These days people can get pretty het up about terminology. It sometimes feels as if all ‘old’ terminology is automatically bad (no matter how long it has been around), and must therefore be replaced with some shiny new term. And sometimes, as I’ve written here before, even the new term does not stand up to scrutiny, and has to be replaced.
But just legislating a change of terminology does not alter the English language. Sometimes the old term will persist, much to the chagrin of the het up brigade.
One such term was mentioned in that earlier post: ‘custody’. Like it or not, the term is still in general usage in this country. If you want proof, just Google ‘child custody’, and you’ll come up with many results emanating from this country including, amusingly, at least one government site.
And yet, despite this refusal of the populace to let go of a term they are obviously still happy to use, the terminology-changers continue to get upset when they come across its use. I saw this only the other day in a discussion between family lawyers on Twitter. The crux of the argument is that the term ‘custody’ connotes ‘possession’, and therefore encourages parents arguing over child arrangements to think in terms of one winner, who gets possession of the child, and one loser, who does not. Or something like that.
It is of course an old argument that was apparently won back in 1989 when the Children Act of that year was passed, replacing the term ‘custody’ with the term ’residence’. It subsequently turned out that ‘residence’ was not good enough either, and so now we have the rather awkward ‘child arrangements order’. This results in the linguistic complication that a simple statement such as ‘the mother has custody’ must be replaced by ‘the mother has a child arrangements order stating that the child is to live with her’. Or something like that.
But, as I’ve indicated, the public never took to the term ‘residence’, and the term ‘child arrangements order’ probably means nothing at all to most of those aboard the Clapham omnibus. ‘Custody’, however, is still in general usage, more than a quarter of a century after our betters attempted to re-educate the populace.

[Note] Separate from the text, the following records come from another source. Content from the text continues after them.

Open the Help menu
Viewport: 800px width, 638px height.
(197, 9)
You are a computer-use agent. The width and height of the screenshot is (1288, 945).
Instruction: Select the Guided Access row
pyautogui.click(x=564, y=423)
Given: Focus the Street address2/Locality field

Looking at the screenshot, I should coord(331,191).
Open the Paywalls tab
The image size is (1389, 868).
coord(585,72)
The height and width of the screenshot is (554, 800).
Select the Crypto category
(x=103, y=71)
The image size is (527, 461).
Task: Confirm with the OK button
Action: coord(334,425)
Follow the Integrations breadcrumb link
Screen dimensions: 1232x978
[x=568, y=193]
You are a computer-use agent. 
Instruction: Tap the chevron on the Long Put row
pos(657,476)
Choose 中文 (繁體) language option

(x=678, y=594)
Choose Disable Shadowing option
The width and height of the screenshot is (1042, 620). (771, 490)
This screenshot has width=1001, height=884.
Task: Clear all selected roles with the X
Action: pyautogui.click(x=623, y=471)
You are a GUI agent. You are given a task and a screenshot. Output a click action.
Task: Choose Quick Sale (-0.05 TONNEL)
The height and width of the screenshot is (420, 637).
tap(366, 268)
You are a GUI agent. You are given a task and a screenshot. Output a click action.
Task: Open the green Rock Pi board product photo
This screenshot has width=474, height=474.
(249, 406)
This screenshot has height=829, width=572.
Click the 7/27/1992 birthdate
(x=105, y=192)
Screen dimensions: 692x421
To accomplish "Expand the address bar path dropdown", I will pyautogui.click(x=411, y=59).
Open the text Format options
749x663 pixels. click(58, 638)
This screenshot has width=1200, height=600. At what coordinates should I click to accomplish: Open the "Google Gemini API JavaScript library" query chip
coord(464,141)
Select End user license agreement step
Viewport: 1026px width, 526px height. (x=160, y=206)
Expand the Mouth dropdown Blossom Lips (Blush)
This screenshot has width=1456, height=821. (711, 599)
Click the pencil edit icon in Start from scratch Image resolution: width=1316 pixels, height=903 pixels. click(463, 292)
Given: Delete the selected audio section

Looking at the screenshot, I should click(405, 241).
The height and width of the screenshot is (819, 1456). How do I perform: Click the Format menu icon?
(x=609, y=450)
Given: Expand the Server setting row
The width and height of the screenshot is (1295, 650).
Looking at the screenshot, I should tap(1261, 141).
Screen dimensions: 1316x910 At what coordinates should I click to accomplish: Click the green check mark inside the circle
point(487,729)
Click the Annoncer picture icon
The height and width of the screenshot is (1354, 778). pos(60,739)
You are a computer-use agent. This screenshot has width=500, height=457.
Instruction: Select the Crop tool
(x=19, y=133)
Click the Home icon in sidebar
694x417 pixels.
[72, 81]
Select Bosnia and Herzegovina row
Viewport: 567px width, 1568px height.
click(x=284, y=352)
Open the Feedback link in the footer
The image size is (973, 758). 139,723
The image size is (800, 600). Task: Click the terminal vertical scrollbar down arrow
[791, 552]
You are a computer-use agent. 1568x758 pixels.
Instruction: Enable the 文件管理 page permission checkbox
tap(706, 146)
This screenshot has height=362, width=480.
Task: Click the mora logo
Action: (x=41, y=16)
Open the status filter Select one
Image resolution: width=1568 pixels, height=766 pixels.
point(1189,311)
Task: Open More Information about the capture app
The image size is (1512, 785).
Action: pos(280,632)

Importantly in these times of families regularly crossing international borders, ‘custody’ is also still used and understood around much of the English-speaking world, whereas the term ‘child arrangements order’ would probably confuse many jurists in other countries as much as it confuses non-family lawyers here.
All of which will no doubt irritate the terminology-changing brigade.
But does language really matter? Are attitudes really changed by different terminology? I’m not convinced. Having practised for a good number of years both before and after the coming into force of the Children Act 1989 I can honestly say that I didn’t notice any change in the attitudes of parents involved in disputes over arrangements for their children. Their positions could be just as entrenched after ‘residence’ and ‘contact’ replaced ‘custody’ and ‘access’ as they ever were. Parents think about their children in possessive terms, whether we like it or not, and no alteration of terminology is going to change that.
More than that, I’m not sure there is anything inherently wrong with the term ‘custody’. I think the terminology-changers read too much into it. Just because ‘custody’ has another connotation, I’m sure most of the public can tell the difference between when it is meant in the sense of ‘imprisonment’ and in the sense of ‘caring for a child’.
In short, I’m not sure we need obsess over terminology. Let people use the word ‘custody’ if they wish – it doesn’t make them wrong, or even misguided. Language is not about changing attitudes, it’s about conveying meaning, and everyone, including the terminology-changers, knows what ‘custody’ means.